BANGKOK (Reuters) – Thailand’s health minister called for understanding on Tuesday and sought to explain the country’s coronavirus vaccine procurement plan, following criticism that the government has lacked transparency and been too slow in securing supplies.
The strategy came under scrutiny last week when banned opposition politician Thanathorn Juangroongruangkit said the government had been too reliant on a company owned by King Maha Vajiralongkorn to produce vaccines for Thais while failing to negotiate multiple deals, as other countries have.
Thanathorn faces a royal insult lawsuit for mentioning the king in questions he had raised regarding royal-owned Siam Bioscience, which will manufacture the AstraZeneca vaccine locally for regional distribution.
Public Health Minister Anutin Charnvirakul said Thailand started negotiating in April with “every vaccine producer” but its laws prevented government agencies from making non-refundable downpayments for products not yet manufactured.

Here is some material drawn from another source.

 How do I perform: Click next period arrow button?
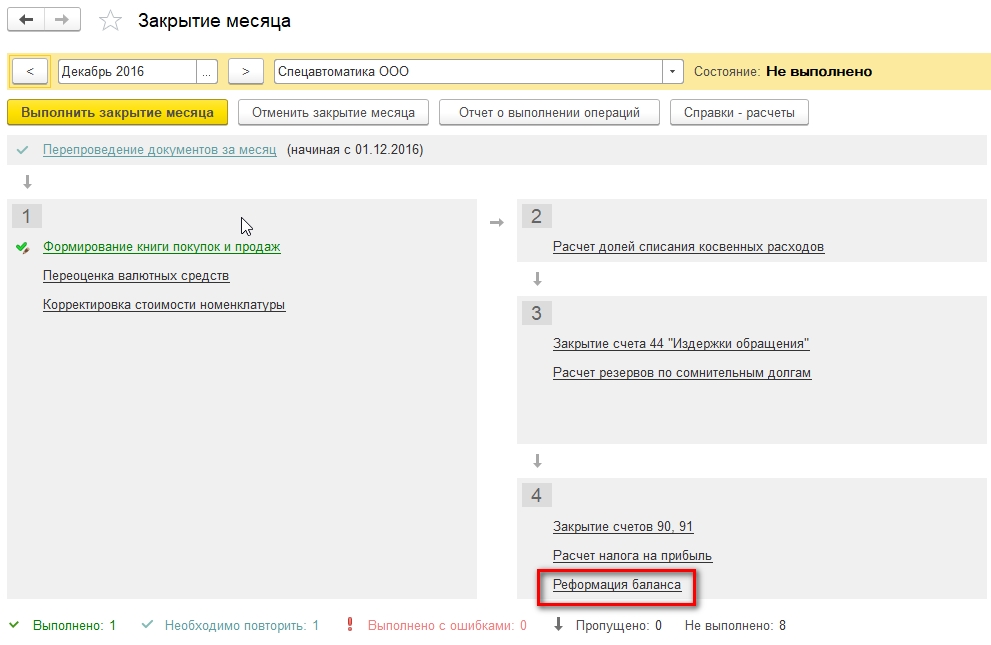point(245,70)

AstraZeneca presented the best option with its lower-priced vaccines and promised technology transfer to Siam Bioscience, he said.
“The offer from AstraZeneca to use a factory in Thailand to produce its vaccines to sell in Southeast Asia means vaccine security for Thailand,” Anutin said in a Facebook post addressed to Thanathorn.
“Please believe that we don’t have a political aim and don’t wish to use public health and safety as a political tool.”
Thailand will receive 26 million doses of locally-produced AstraZeneca vaccines via Siam Bioscience, and has separately reserved 35 million other doses with the firm. It has also ordered 2 million doses of Sinovac Biotech’s vaccine.
Anutin said 63 million doses would vaccinate 31.5 million of Thailand’s 70 million people, enough to reach herd immunity.
On Monday, he said AstraZeneca had confirmed it would ship 150,000 doses to Thailand, which plans to start its first inoculation with 50,000 doses next month.
The country reported a daily record 959 new coronavirus cases on Tuesday after a ramping-up of testing in Samut Sakhon province, the epicentre of its most recent outbreak.